La gente decía que iba vestida de Venus, de lo que resultaba un contrasentido; pero el decoro de nuestras costumbres y la santidad de los tiempos no habrían consentido que las diosas salieran a la calle como andaban por el Olimpo.
V
Entre las muchas sociedades más o menos secretas que amenazaron el poder de Calomarde, hubo una que no precisamente por lo temible sino por otras razones merece las simpatías de la posteridad. Llamose de los Numantinos y componíase de mucha y diversa gente. Entre los atrevidos fundadores de ella hubo tres cuyos ilustres nombres conserva y conservará siempre la historia patria: llamábanse Veguita, Pepe y Patricio.
El objeto de los Numantinos era, como quien no dice nada, derrocar la tiranía. Los medios para conseguir este fin no podían ser más sencillos. Todo se haría bonitamente por medio de la siguiente receta: matar al tirano y fundar una república a estilo griego.
Retratemos a los tres audaces patriotas, ante cuya grandeza heroica palidecerían los Gracos, Brutos y Aristogitones.
El primero, Veguita, tenía diez y ocho años y era de la piel de Barrabás, inquieto, vivo, saltón, con la más grande inventiva que se ha visto para idear travesuras, bien fueran una voladura de pólvora, un escalamiento de tapias, una paliza dada a tiempo o cualquier otro desafuero. Su casta americana se revelaba en el brillo de sus negros ojos, en su palidez y en sus extremadas alternativas de agitación e indolencia. Vino de América casi a la ventura. Su madre le envió a Europa para educarse y para heredar. Si esto último no fue logrado, en cambio su nueva patria heredó de él abundantes bienes de la mejor calidad. Pertenecía a la célebre empolladura del colegio de San Mateo, donde dos retóricos eminentes sacaron una robusta generación de poetas. Antes de ser derrocador de tiranos fundó la academia del Mirto, cuyo objeto era hacer versos, y allí entre sáficos y espondeos nació el complot numantino; que en España, ya es sabido, se pasa fácilmente de las musas a la política.
El segundo, Pepe, tenía quince años. Nació en un camino, entre el estruendo de un ejército en marcha; arrullaron su primer sueño los cañones de la guerra de la Independencia.
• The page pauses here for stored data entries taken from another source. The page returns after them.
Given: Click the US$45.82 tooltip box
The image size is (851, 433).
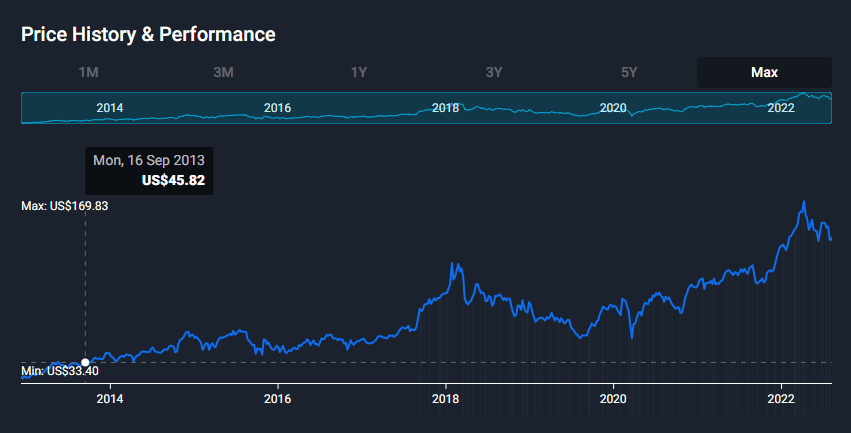Looking at the screenshot, I should [149, 171].
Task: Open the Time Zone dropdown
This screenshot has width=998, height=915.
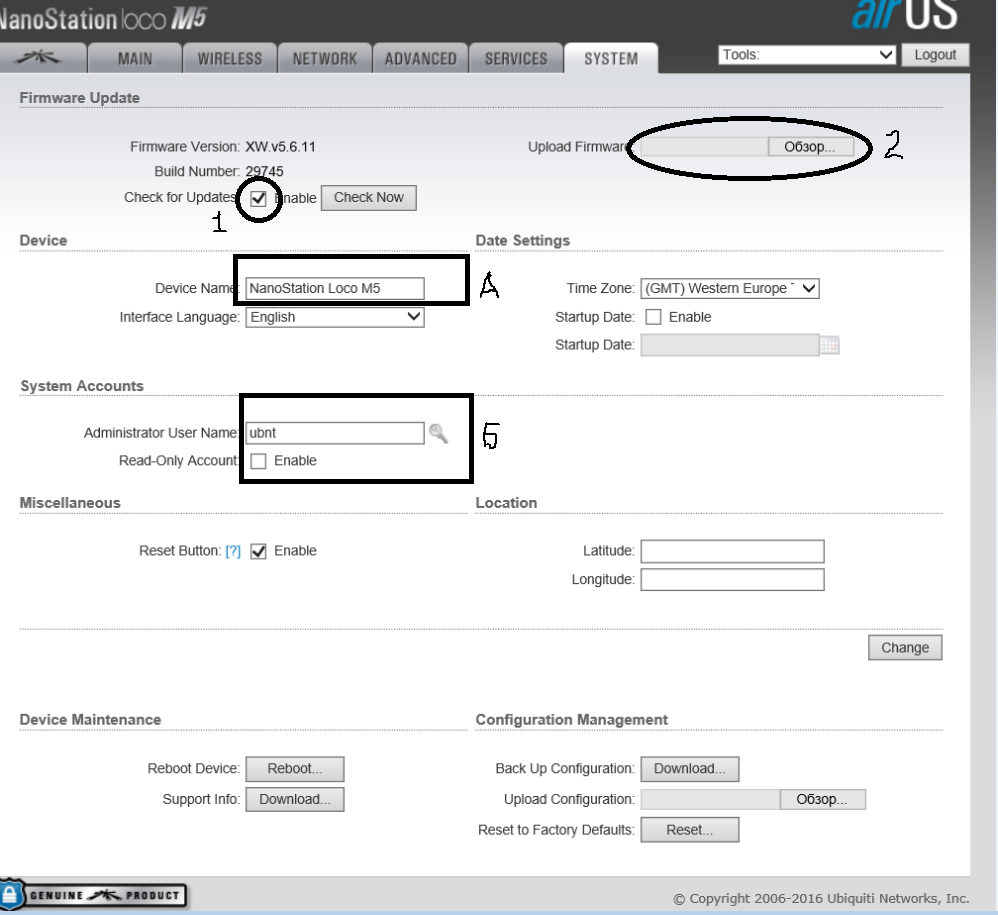Action: [730, 288]
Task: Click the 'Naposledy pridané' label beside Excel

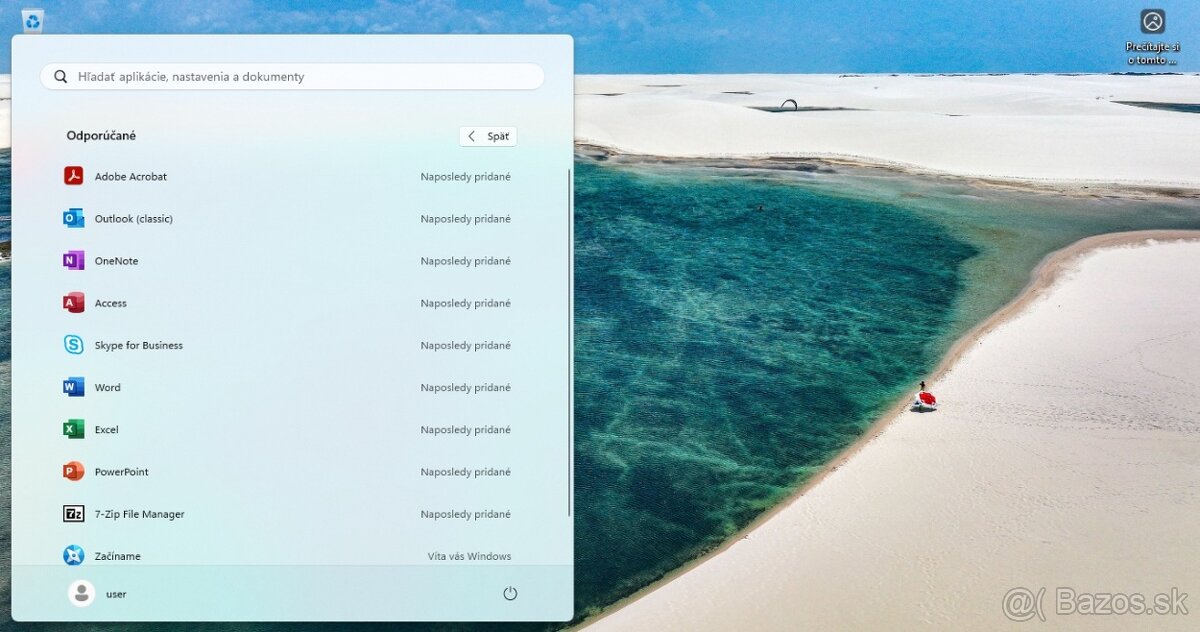Action: 465,429
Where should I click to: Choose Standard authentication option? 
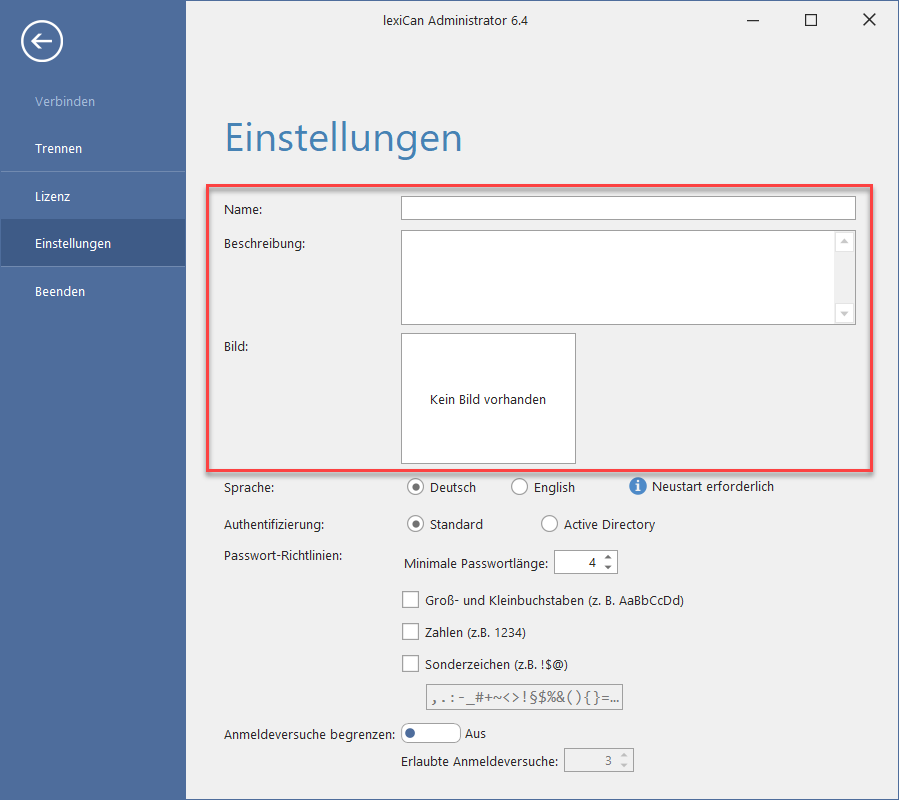[416, 524]
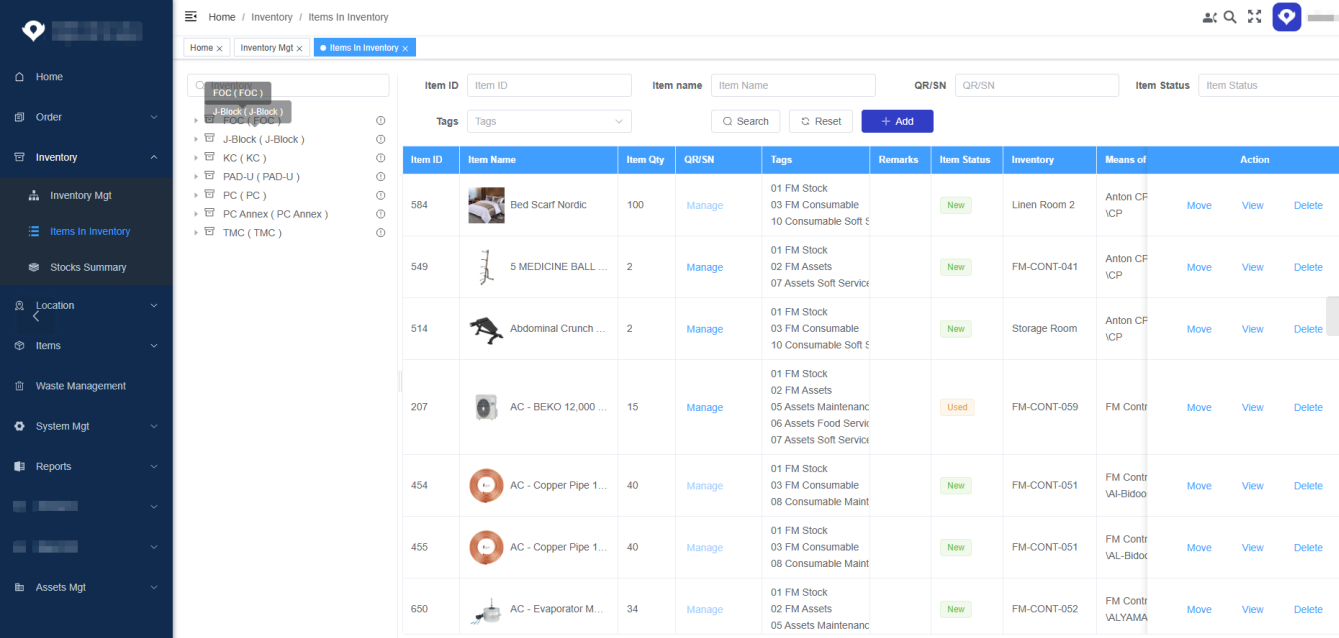Click the Item Name input field
Screen dimensions: 1339x638
tap(793, 86)
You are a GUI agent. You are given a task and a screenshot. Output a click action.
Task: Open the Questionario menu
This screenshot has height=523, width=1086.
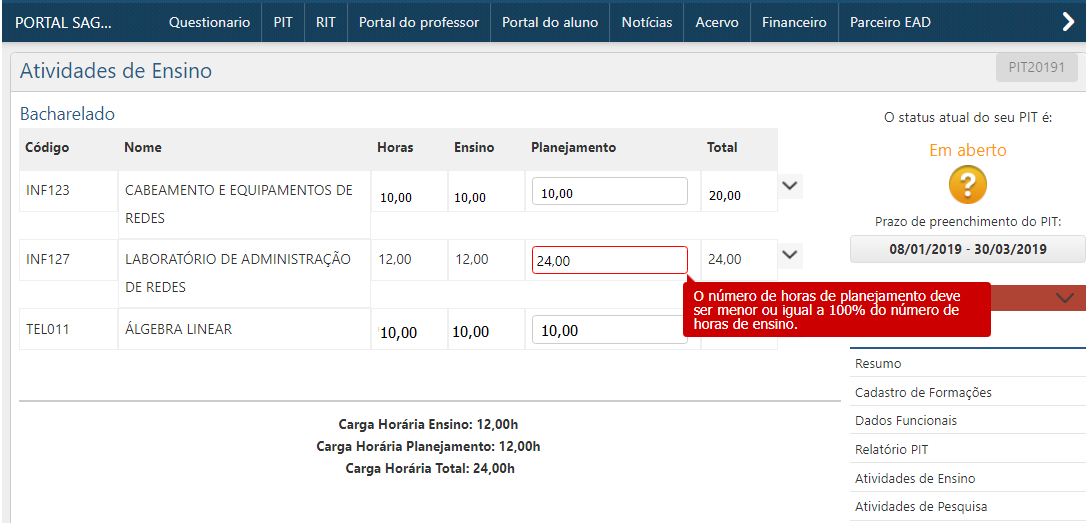click(209, 22)
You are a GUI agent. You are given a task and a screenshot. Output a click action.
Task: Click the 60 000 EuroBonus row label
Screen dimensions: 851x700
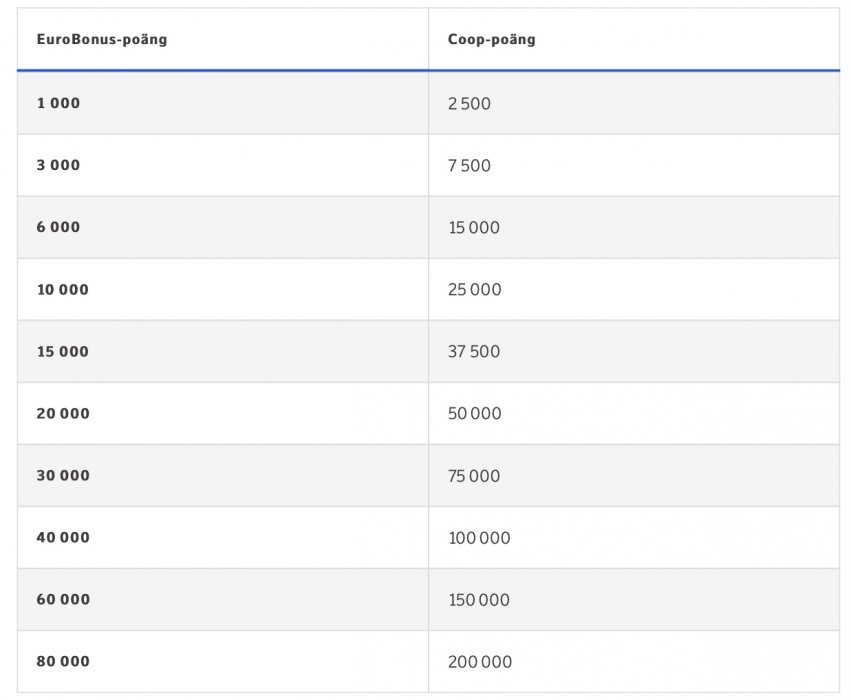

Creció en medio de soldados y cureñas, y a los cinco años montaba a caballo. Sus juguetes fueron balas. Ya mozo, era mediano de cuerpo, y agraciado de rostro, en lo moral generoso, arrojado hasta la temeridad, ardiente en sus deseos, pobre en caudales, rico en palabra, cuando triste tétrico, cuando alegre casi loco. Educose también en San Mateo con los retóricos y desde aquella primera campaña con los libros, le atormentaba el anhelo de cosas grandes, bien fueran hechas o sentidas. Los embriones de su genio, brotando y creciendo antes de tiempo con fuerza impetuosa, le exigieron acción, y de esta necesidad precoz salió la sociedad numantina. También le exigían arte, y por eso en las sesiones de la asamblea infantil, a Pepe le salía del cuerpo y del alma, en borbotones, una elocuencia inocentemente heroica que entusiasmaba a todo el concurso. Él no pedía niñerías, ni aspiraba a nada menos que a quebrantar las cadenas que oprimían a la patria, empresa en verdad muy humanitaria y que iba a ser realizada en un periquete.
El tercero, Patricio, tenía como Veguita diez y ocho años. Se le contaba por lo tanto entre los respetables. Era formalillo, atildado, de buena presencia, palabra fácil y fantasía levantisca y alborotada. Sentía vocación por las armas y por las letras, y lo mismo despachaba un madrigal que dirigía un formidable ejército de estudiantes en los claustros de doña María de Aragón. También era orador, que es casi lo mismo que ser español y español poeta. En los Numantinos asombraba por su energía y el aborrecimiento que tenía a todos los tiranos del mundo. Insistía mucho en lo de hacer trizas a Calomarde, medio excelente para llegar después a la pulverización completa de la tiranía.